Manajamen Sritex menyampaikan SRIL telah mencatat rugi neto pada 2023 sebesar US$174,84 juta. Pada saat yang sama, SRIL melaporkan defisit dan defisiensi modal pada masing-masing sebesar US$1,16 miliar dan US$954,82 juta.
“Kondisi tersebut mengindikasikan adanya suatu ketidakpastian material yang dapat menyebabkan keraguan signifikan atas kemampuan grup untuk mempertahankan kelangsungan usahanya,” tulisnya dalam laporan keuangan dikutip Kamis (24/10/2024).
Untuk menghadapi kondisi tersebut, Grup memfokuskan pada upaya meningkatkan penjualan dan efisiensi biaya produksi dengan mengambil sejumlah langkah a.l. pengurangan karyawan secara berkala hingga 2025 dan pengembangan produk-produk dengan nilai tambah yang lebih tinggi (specialised product). SRIL juga berencana meningkatkan kualitas dan produktivitas sumber daya manusianya secara terus menerus, efisiensi biaya melalui pemantauan anggaran dan perbaikan sistem.
Diberitakan sebelumnya, pada Juni 2024, SRIL telah mengungkap beban berat yang ditanggung perseroan dikarenakan tekanan pasar domestik sejak pandemi dan akibat gempuran produk tekstil impor. Terlebih, pasar ekspor yang masih tertekan imbas konflik geopolitik global.
Direktur Utama SRIL Iwan Kurniawan Lukminto mengatakan kondisi tersebut yang akhirnya membuat perseroan harus melakukan peneyesuaian kapasitas produksi dan efisiensi karyawan lantaran turunnya pesanan.
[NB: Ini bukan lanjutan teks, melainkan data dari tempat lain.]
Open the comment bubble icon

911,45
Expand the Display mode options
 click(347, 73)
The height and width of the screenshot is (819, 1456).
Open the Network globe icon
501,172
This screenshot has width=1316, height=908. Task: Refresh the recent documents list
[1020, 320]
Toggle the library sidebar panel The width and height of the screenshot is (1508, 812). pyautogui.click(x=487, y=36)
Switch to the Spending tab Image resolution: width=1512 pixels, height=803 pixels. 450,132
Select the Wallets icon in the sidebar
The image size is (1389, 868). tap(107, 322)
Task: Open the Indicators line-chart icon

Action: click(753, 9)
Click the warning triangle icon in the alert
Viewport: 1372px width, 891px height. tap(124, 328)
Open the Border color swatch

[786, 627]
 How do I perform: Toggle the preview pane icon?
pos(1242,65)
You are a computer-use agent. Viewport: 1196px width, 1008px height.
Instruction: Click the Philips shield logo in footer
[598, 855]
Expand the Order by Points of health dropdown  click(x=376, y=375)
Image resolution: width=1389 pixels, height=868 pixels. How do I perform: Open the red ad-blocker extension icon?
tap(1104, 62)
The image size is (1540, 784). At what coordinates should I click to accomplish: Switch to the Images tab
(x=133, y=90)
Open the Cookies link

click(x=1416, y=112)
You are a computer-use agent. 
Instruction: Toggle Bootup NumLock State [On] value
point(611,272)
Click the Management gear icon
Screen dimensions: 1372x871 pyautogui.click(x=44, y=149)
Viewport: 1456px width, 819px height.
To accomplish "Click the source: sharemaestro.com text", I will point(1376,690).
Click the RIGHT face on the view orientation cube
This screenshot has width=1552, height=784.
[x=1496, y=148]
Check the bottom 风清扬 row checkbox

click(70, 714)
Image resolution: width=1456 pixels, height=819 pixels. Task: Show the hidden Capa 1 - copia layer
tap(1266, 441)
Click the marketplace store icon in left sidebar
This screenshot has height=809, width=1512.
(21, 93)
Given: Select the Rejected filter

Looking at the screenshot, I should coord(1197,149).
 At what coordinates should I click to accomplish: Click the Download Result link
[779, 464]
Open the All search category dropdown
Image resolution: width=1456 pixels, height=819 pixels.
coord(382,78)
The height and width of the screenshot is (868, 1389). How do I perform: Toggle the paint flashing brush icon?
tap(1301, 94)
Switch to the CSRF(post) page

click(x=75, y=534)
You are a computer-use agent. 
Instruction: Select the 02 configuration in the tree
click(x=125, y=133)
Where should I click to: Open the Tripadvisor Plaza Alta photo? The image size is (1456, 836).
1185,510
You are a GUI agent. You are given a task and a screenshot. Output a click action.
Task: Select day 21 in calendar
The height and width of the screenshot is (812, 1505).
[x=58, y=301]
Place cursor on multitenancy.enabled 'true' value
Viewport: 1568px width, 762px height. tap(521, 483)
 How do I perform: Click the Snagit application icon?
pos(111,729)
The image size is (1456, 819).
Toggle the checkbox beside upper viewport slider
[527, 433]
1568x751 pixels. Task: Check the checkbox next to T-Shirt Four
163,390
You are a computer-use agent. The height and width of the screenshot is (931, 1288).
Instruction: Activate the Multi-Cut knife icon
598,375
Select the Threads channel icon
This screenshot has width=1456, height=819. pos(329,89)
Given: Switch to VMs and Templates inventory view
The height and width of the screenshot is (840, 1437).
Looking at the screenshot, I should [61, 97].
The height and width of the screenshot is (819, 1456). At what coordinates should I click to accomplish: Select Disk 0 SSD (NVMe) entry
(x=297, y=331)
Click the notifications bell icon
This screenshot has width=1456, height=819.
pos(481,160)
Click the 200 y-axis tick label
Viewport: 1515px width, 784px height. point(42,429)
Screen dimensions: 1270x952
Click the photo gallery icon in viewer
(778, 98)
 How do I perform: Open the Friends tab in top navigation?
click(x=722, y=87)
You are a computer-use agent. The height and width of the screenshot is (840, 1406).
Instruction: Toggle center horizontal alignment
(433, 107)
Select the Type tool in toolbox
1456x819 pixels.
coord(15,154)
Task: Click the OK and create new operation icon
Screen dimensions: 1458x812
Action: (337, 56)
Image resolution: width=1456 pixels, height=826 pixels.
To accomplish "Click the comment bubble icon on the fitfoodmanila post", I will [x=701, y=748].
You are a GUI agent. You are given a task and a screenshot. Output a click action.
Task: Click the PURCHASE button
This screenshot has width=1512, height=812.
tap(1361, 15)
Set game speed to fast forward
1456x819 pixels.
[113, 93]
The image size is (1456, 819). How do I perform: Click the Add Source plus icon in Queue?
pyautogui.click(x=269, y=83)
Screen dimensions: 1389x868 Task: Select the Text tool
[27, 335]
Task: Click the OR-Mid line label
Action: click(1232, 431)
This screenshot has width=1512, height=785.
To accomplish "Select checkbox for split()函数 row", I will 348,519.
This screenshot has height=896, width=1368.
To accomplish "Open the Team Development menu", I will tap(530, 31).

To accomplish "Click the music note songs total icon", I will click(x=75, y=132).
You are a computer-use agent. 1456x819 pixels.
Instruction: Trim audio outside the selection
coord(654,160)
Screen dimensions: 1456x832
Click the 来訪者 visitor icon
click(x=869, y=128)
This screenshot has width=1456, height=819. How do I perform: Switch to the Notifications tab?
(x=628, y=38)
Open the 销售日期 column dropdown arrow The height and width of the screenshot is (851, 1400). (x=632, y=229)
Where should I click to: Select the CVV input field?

Perseroan mulai mencatat penurunan kinerja sejak pandemi berlangsung.
"Kami harapkan dengan adanya kebijakan-kebijakan pemerintah mengenai masuknya barang-barang impor itu juga bisa melihat dari sisi kami produsen di dalam negeri ini yang mengalami kesulitan bersaing dengan produk-produk impor yang merajalela di pasaran," kata Iwan dalam Public Expose SRIL, Selasa (25/6/2024).